= AIM OF THE TASK =
From the material below, pull out every line that contains the string "point". Case counts.

= DATA EXCERPTS =
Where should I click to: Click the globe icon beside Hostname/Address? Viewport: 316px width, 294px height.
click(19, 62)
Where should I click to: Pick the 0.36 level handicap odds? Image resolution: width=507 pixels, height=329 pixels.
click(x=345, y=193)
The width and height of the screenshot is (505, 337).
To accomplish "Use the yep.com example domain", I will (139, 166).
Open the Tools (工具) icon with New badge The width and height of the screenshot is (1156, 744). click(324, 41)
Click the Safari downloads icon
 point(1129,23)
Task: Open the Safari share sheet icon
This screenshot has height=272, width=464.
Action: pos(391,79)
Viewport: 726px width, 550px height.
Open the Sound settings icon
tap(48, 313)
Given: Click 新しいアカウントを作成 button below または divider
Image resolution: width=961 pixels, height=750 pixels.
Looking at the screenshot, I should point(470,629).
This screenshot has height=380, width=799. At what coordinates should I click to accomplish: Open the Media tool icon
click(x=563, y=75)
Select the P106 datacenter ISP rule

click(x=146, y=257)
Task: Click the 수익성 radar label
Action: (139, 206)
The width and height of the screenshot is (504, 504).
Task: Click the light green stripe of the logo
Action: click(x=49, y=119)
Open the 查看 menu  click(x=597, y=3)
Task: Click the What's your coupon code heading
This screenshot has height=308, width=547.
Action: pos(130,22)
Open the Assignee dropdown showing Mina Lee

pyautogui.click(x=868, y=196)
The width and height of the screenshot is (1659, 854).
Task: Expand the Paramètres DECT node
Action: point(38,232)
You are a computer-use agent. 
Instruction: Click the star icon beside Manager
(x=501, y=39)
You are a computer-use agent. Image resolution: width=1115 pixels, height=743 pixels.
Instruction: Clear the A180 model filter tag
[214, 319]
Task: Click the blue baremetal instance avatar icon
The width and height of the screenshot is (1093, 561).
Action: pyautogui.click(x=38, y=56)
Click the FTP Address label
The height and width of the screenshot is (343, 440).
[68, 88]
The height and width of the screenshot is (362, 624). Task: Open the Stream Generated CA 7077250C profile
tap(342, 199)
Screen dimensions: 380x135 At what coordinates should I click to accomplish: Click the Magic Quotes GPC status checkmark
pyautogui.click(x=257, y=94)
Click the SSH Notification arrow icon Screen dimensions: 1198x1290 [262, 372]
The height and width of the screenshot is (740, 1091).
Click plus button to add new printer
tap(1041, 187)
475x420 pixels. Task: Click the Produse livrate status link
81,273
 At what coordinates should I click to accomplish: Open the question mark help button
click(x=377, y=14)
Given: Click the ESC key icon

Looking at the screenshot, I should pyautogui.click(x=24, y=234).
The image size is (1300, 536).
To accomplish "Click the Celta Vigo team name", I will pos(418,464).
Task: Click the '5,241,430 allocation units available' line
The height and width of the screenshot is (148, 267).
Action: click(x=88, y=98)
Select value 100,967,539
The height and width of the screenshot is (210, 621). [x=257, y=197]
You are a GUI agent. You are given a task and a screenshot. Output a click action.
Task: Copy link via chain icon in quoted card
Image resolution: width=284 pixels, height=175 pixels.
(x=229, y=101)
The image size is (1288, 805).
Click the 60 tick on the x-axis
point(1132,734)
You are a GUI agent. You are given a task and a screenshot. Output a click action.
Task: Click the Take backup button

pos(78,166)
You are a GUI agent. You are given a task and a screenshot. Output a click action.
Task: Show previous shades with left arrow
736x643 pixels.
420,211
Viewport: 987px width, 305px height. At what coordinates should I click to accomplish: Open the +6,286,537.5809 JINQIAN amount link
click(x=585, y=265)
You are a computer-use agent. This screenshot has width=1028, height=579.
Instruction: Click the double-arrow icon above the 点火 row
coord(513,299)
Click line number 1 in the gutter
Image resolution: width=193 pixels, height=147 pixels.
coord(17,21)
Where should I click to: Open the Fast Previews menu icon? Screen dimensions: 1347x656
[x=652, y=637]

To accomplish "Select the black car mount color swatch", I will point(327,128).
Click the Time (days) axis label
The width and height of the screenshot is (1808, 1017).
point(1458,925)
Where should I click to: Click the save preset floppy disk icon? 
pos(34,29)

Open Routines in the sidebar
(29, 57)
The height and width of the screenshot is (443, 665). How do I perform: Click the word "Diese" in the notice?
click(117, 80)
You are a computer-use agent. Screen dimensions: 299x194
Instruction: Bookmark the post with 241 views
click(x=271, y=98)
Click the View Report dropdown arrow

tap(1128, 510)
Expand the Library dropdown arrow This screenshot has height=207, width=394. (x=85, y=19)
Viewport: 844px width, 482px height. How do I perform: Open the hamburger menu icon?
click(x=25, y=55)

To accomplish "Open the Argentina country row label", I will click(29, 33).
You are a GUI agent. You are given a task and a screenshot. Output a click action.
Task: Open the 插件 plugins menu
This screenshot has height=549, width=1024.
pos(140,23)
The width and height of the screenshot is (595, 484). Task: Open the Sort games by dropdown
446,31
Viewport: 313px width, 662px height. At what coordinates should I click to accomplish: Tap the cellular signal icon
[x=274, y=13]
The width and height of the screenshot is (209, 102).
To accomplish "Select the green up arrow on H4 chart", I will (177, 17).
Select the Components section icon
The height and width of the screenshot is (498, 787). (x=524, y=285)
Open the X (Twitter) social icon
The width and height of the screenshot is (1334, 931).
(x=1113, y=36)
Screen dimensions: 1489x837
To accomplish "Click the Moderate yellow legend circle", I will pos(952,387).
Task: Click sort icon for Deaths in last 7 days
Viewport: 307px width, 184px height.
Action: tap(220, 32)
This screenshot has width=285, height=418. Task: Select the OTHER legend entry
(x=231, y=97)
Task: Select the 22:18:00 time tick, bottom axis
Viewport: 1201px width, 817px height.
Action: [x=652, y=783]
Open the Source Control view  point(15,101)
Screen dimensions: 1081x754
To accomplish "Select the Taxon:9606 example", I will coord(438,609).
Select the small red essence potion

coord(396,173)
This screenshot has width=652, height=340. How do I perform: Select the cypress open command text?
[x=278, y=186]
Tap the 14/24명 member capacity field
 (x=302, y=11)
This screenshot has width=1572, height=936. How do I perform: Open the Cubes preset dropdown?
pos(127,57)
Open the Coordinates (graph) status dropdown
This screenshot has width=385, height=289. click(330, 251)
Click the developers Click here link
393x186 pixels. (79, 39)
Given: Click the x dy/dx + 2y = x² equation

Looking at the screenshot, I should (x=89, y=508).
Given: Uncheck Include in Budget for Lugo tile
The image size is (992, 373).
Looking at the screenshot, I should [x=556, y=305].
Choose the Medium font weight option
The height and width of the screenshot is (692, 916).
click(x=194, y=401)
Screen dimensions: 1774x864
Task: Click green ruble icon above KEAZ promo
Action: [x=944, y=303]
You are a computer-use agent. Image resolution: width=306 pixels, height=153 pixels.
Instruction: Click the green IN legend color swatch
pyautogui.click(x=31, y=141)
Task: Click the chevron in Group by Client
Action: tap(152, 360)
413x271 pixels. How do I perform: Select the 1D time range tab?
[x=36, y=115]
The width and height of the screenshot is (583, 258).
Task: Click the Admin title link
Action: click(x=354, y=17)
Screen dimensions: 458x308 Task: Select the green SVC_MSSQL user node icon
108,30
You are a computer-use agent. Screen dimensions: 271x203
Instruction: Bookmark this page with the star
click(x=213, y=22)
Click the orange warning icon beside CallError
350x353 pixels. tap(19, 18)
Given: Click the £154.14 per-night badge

= FULL RESPONSE =
 point(1129,23)
Looking at the screenshot, I should point(470,629).
Action: point(38,232)
point(1132,734)
To accomplish "Select the black car mount color swatch", I will point(327,128).
point(1458,925)
Open the Source Control view  point(15,101)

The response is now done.